The IPO filing also noted that without raising additional cash, Porch “will not have sufficient cash flows and liquidity to fund its planned business for the next 12 months.”

But Ehrlichman said many privately held startups are “almost always operating at less than 12 months cash.” The transaction will give Porch ample cash thanks to a $150 million PIPE — a private investment in public equity deal, which is when private investors can buy a publicly traded stock at a price below the current market value — led by Wellington Management.

In the investor presentation, Porch said it can grow its core business to generate up to $500 million in revenue in five to seven years. It outlined other revenue opportunities, including mover marketing ($200 million), insurance expansion ($400 million) and new home services ($400 million).

It’s not the first time Porch has made changes to its model. The company initially billed itself as a data-driven home services marketplace, but pivoted to a high-margin business model in 2015. “In retrospect it’s obvious, but the insight at that point was, ‘OK, people just don’t hire that many pros,’” Ehrlichman said.

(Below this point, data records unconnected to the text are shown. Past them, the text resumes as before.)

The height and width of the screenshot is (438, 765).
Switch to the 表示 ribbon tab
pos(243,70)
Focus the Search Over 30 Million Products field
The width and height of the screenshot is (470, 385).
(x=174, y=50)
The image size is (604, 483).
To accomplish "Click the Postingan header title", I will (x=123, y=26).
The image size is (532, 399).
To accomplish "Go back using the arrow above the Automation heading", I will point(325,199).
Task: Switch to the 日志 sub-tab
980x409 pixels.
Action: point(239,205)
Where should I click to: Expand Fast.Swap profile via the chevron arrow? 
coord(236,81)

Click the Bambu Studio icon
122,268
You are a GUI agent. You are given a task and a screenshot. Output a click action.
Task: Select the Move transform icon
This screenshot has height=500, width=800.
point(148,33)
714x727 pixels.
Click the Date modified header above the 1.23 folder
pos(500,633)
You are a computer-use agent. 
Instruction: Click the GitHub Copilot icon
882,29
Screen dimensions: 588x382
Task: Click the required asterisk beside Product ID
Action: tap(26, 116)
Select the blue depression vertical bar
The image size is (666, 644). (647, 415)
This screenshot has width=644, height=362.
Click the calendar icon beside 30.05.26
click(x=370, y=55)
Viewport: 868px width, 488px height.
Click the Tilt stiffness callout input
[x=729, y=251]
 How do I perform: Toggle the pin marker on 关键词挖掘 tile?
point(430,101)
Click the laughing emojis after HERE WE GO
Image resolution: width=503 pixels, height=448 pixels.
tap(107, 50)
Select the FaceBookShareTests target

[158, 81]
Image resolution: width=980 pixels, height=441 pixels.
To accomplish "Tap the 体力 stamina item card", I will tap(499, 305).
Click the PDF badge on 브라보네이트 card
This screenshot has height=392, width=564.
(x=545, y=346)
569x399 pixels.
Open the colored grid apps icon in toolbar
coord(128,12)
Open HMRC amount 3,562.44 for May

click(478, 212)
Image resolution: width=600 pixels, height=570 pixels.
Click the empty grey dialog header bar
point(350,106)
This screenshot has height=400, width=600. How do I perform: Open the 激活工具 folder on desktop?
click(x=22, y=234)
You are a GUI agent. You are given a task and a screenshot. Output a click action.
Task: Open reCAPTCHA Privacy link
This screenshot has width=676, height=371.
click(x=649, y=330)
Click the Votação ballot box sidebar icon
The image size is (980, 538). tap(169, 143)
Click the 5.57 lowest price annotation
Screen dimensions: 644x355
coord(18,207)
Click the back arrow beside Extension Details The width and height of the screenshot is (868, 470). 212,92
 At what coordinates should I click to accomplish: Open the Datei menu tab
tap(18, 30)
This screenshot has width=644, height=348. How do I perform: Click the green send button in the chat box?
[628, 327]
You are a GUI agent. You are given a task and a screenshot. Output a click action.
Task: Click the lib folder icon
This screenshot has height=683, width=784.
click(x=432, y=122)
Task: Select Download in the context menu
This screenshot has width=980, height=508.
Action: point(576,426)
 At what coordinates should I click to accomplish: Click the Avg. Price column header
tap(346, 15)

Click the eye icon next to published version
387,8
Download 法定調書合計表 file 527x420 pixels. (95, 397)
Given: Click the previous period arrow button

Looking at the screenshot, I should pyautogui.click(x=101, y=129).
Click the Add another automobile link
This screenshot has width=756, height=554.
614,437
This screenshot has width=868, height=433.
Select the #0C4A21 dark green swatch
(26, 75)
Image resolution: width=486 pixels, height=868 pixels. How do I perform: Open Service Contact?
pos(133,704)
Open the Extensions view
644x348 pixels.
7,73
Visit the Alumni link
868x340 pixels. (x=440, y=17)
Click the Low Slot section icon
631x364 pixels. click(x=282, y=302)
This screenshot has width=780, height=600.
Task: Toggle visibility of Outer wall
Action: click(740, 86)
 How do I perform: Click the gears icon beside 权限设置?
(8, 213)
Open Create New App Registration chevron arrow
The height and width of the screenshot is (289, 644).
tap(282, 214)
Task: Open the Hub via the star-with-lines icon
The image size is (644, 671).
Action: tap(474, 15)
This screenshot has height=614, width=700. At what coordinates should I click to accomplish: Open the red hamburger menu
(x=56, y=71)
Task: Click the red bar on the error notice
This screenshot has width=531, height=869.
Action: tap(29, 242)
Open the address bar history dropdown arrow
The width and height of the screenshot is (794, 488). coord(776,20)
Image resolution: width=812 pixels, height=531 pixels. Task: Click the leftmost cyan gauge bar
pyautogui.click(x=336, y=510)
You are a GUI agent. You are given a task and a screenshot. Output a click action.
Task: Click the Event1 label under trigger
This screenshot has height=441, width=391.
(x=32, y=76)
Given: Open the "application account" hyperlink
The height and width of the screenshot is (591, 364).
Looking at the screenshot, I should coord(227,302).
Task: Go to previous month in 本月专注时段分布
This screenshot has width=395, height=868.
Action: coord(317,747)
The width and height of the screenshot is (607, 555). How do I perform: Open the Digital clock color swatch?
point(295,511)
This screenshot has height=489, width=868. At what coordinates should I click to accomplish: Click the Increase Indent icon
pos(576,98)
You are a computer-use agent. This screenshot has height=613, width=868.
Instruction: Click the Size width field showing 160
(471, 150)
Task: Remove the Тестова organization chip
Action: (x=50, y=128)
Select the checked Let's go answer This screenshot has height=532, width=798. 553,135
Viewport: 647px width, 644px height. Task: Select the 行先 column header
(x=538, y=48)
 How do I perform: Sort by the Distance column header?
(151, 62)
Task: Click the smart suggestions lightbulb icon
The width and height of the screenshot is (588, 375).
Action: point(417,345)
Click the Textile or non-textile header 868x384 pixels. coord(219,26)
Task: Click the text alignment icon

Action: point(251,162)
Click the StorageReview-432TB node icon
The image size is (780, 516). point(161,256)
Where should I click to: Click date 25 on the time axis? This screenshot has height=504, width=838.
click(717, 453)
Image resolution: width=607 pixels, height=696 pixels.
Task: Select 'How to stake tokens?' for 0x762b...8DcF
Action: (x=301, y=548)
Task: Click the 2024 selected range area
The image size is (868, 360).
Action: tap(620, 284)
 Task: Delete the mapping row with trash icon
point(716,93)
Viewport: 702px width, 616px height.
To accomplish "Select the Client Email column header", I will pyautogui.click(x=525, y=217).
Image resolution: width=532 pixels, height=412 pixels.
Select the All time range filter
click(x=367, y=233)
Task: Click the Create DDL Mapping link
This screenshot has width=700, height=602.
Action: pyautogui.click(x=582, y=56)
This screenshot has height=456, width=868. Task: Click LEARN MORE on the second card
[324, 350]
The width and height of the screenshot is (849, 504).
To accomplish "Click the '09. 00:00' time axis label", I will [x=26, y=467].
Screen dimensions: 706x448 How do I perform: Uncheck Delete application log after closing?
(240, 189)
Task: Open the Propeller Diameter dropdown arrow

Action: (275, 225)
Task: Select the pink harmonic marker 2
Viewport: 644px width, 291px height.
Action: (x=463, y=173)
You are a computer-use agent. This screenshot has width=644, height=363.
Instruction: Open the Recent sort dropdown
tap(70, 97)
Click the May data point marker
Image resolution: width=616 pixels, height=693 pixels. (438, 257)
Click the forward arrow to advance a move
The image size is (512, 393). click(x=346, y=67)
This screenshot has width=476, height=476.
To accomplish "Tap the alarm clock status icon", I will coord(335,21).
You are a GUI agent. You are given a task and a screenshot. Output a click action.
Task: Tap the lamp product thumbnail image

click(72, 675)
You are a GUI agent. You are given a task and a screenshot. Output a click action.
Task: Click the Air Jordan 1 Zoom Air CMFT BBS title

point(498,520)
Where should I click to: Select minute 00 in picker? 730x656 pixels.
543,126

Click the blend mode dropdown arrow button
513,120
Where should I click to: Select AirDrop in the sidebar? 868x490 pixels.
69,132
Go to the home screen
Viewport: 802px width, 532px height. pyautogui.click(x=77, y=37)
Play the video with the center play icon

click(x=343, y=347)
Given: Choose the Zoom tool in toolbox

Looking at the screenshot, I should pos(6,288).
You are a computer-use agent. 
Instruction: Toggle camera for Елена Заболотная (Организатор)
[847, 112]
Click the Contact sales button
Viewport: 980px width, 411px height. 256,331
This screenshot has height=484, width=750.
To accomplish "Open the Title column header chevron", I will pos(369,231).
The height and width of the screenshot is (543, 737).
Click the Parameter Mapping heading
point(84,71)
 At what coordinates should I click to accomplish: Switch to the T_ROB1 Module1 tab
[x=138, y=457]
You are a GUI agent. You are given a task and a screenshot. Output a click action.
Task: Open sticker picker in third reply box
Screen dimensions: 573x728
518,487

By providing software to home-services companies, Porch gets early access to their clients and can sell them products ranging from TV installation services to insurance.

Ehrlichman said adding verticals now is dependent on going public, so the company has “more capital and can be aggressive with M&A.” Since 2017, Porch has spent $38.2 million to acquire companies and build its platform, according to the IPO filing.

Porch is tracking 150 companies for potential M&A opportunities, and Ehrlichman said it is “deep in the negotiation phase” with seven firms representing $180 million in annual revenue.